Creation as generally understood means the making of something new, which after being created begins an existence of its own apart from the cause or the creator. The creation of the universe and man is usually thought of as having taken place a long time ago—just how is a mystery; on one point, however, all pretty much agree,—that with this mysterious, "once upon a time" occurrence an external condition began which is to remain essentially unchanged for another long time. The Christian Science view of creation is entirely different from this. It is stated by Mrs. Eddy in "Science and Health with Key to the Scriptures" (p. 502): "There is but one creator and one creation. This creation consists of the unfolding of spiritual ideas and their identities, which are embraced in the infinite Mind and forever reflected." This view shows that creation is not an event of a distant past, the results of which are beyond control, though they may bring untold suffering; it is an individual, contemporaneous experience.

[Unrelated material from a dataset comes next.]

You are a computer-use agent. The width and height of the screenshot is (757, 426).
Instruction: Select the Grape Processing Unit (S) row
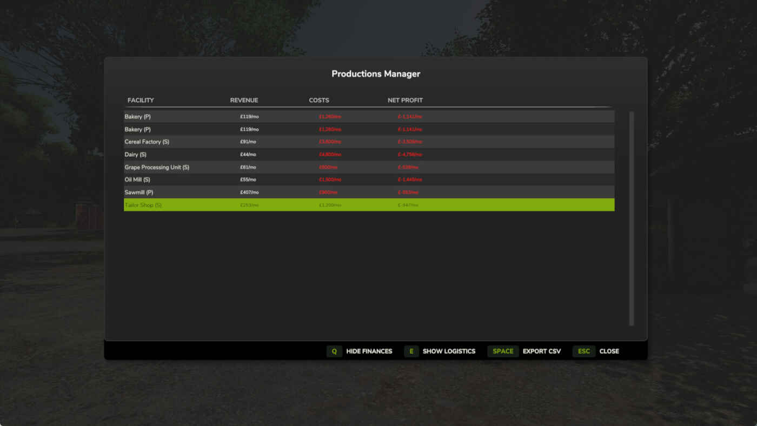(369, 167)
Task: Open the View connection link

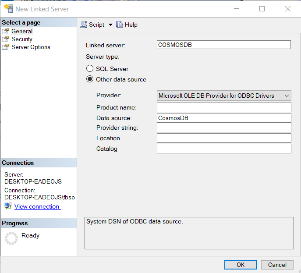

Creation is to us either the realization of the glorious spiritual fact or merely the flat tone of material nonentity—the one or the other to the extent that perception, aroused from the illusions of material sense, grasps the truths of the divine Mind. So fixed, however, is the habit of classifying experiences under the category of time, that even the trained student of Christian Science, when, for instance, reading about creation in the first chapter of Genesis, must constantly remind himself that it is the account of an ever present mental and spiritual experience. Otherwise, he will think of it as the story of a past event and not as the description of a recurring mental illumination; he will view it as a happening rather than as an unfolding or a revealing of the spiritual idea.

In "Retrospection and Introspection" (p. 67) there is a profound metaphysical statement by our Leader, which because of this habit of time thinking is sometimes not readily comprehended. The statement is as follows: "Sin existed as a false claim before the human concept of sin was formed; hence one's concept of error is not the whole of error. The human thought does not constitute sin, but vice versa, sin constitutes the human or physical concept."